Продублируйте без изменений фрагмент текста об Антимайдане от слов «В первый раз» до слов «приходить под вечер.».

═════ Извлечённый текст

В первый раз я побывал в палаточном городке Антимайдана уже в феврале, причем произошло это случайно. Возвращаясь после работы по центру, я увидел огромную толпу народа, стоявшие вокруг памятника Ольшанцам. Выцепил кого-то из толпы, спросил, что происходит, мне вкратце описали ситуацию. К слову, ситуация накалялась, а я по глупости, из чистого интереса пробрался в первые ряды. Никаких стычек в тот вечер не было, но, как и тысячи николаевцев, я посчитал для себя важным если не находится там регулярно, то хотя бы приходить под вечер.
Я не обзаводился там друзьями, ни с кем особо не контактировал, не привлекал внимание. Наблюдая, слушая и обдумывая то, что там происходило, впоследствии я понял, что именно меня там привлекало. Сотни человек, а по вечерам даже тысячи, каждый из которых — твой соратник. Это был уникальный опыт социального поведения, противовес тем серым, унылым будням, унылым людям с мрачными гримасами, которые словно призраки изо дня в день мечутся по улицам, не замечая ничего вокруг. Приходя туда, каждый попадал из окружающего мира, где всем на всех плевать, в дружескую атмосферу какого-то безграничного единства. За исключением, наверное, тех бедолаг, которые по пьяни и по незнанке забредали ночью на «бочку».
Нас было много, наши идеи и взгляды нам казались прозрачны. В то время я даже подумать не мог о том, что кто-то из них может оказаться предателем, агентом спецслужб или просто бесталанной мразью, для которой вопрос перспективы политической карьеры и заработка был выше безопасности родного города, благополучия земляков и сохранения государственности.
Палаточный городок никуда не двигался, и ничего, кроме пустых обещаний и бредовых философствований от зачастую не самых харизматичных ораторов, мы не слышали. Когда узурпаторы власти и подконтрольные им бандформирования были готовы подавлять наш протест методом убийств и террора, большинство из участников антимайдановского движения, по моим наблюдениям, были готовы максимум к стычкам.
В итоге протестное движение погубила наивность, вера в государственность, иллюзия того, что для победы достаточно быть на «правильной стороне». Хотя нас всех объединяла борьба за сохранение государственности и противостояние понаехавшему быдлу, которое, не умея и двух слов связать даже по-украински, корчило из себя николаевцев, взгляды на будущее нашей страны у всех были разные. Кто-то топил за присоединение к России, кто-то за Новороссию, кто-то был коммунистом, другим больше доставляла Российская Империя, а иным — хоть усрись, но верни Януковича. Причем в большинстве своём, каждый был уверен, что именно его видение правильное.
Загнав протестную акцию на политическое поле, наши политические и идеологические враги были во множество раз опытнее нас на данной арене. Нам противостояли узурпаторы власти, каждый из которых не только редкостный мудак, но и искусный, изощрённый, беспринципный, подлый и изворотливый враг. Многие из них ещё со времён СССР варились в политическом котле и не понаслышке знали, как вести грязную «дипломатическую» борьбу.

══════════
═════ Предоставленные материалы

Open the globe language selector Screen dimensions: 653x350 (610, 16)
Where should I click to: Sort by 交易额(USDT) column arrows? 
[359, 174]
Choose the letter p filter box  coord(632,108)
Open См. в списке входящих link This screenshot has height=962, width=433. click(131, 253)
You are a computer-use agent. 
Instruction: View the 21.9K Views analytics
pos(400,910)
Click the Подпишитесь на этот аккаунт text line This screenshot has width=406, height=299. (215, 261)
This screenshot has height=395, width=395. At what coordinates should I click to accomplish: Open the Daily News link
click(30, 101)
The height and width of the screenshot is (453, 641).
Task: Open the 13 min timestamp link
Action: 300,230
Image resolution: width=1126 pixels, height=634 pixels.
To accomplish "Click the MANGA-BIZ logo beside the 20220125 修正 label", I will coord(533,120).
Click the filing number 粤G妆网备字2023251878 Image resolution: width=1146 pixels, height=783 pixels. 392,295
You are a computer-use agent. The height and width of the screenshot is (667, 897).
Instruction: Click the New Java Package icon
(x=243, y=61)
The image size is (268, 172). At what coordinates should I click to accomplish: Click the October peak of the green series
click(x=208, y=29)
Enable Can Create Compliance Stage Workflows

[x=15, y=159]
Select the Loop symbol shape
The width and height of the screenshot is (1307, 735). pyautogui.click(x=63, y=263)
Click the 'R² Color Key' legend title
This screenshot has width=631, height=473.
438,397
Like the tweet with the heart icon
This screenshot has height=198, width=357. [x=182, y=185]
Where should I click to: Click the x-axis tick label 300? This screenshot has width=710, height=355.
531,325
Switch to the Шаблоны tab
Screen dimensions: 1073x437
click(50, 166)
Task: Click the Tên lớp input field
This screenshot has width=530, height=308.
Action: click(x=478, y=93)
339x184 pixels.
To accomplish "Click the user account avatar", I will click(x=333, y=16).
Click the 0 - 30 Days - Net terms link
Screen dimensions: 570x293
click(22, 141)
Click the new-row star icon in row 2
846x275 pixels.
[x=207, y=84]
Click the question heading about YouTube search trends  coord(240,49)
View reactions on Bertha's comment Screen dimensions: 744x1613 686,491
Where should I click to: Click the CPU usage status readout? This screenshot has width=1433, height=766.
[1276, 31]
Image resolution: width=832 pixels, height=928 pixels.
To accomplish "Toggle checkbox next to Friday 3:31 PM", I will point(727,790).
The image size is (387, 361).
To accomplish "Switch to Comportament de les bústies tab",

══════════

Ответ к заданию →
В первый раз я побывал в палаточном городке Антимайдана уже в феврале, причем произошло это случайно. Возвращаясь после работы по центру, я увидел огромную толпу народа, стоявшие вокруг памятника Ольшанцам. Выцепил кого-то из толпы, спросил, что происходит, мне вкратце описали ситуацию. К слову, ситуация накалялась, а я по глупости, из чистого интереса пробрался в первые ряды. Никаких стычек в тот вечер не было, но, как и тысячи николаевцев, я посчитал для себя важным если не находится там регулярно, то хотя бы приходить под вечер.